A gun drawn from a handbag, in an empty parking lot. A menacing figure approaching. The kitchen scissors in my hand. Long strands of hair, now limp on the bathroom tiles. Mould spreading. Silence.

On a sunny morning I decided to take a walk to the supermarket. As I walked through a deserted parking area, a woman approached me. She introduced herself and requested money. I explained that I had no cash on me and asked her to stop following. She proceeded to draw a gun from her handbag and threaten me. The police were dismissive about the mugging upon finding out that the assailant was a transgender woman. This experience left me feeling discouraged from relying on the authorities. Shortly after the mugging, I was stalked on multiple occasions in a shopping mall. The stalker was an older man who would wait till I was alone and make comments about his attraction to me. Remembering my previous interaction with the police, I felt that reporting him to the security would be pointless. I found myself developing an anxiety towards leaving my apartment.

Following the series of traumatic events, I did not leave my living space for two weeks. I repeated a cycle of staying in bed, staring in silence at a ceiling that had started to grow mould.  I was convinced that my appearance led to the events that played out, and cutting off all my hair would result in never having to experience what had happened again. After my hair was no longer a part of me, a looming feeling of loss and discomfort followed shortly after. The hair had made its presence in the space known. Even after sweeping it up and containing it in a plastic bag, traces of the hair remained throughout. I was unable to get rid of it. As I lay in bed it poked my skin through my clothing. I was unable to forget about it. Reality started to blur as distorted figures began occupying the corners of this space. I felt both my mental health and living space deteriorating.

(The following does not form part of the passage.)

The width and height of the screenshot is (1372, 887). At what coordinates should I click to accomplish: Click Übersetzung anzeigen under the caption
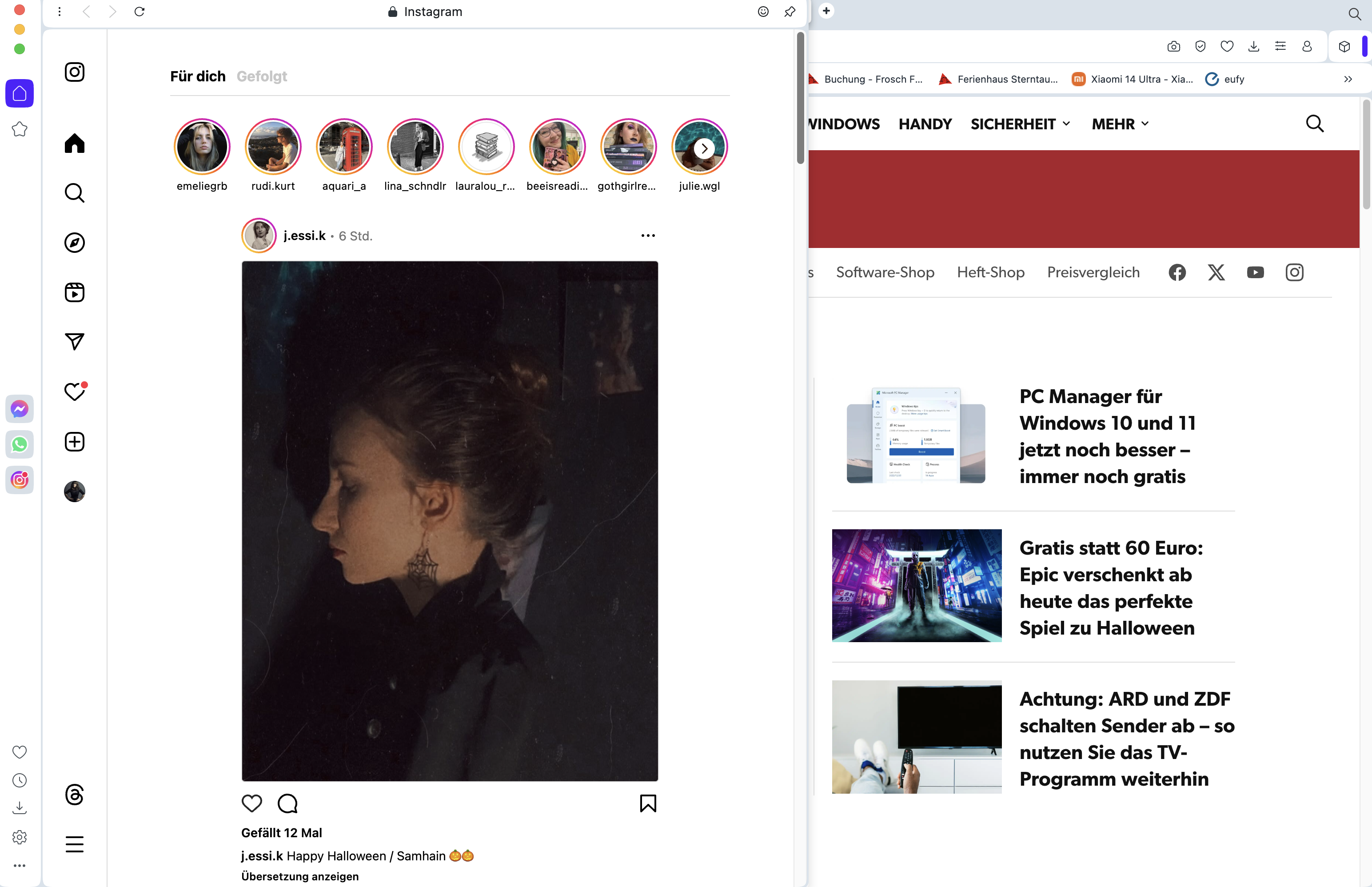[x=300, y=876]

I thought that if I allowed myself to ignore and mask what happened, I would be able to move on. However, I felt my conscience being haunted instead. My work decides to revisit what I once refused to confront by making use of the memories available to me. I take control of my experience with the authorities, by using police identikit drawing methods to visually reconstruct the memory of my perpetrators. These are displayed amongst the memories of being confined to my apartment, which tend to manifest as both disturbing and disorganised. To piece these memories together, I desperately and repetitively document them through a variety of mediums, connecting them to each other and myself. 

Through combining these various methods of making that I have used to process my trauma, I have created a space that allows for the navigation of my mental landscape.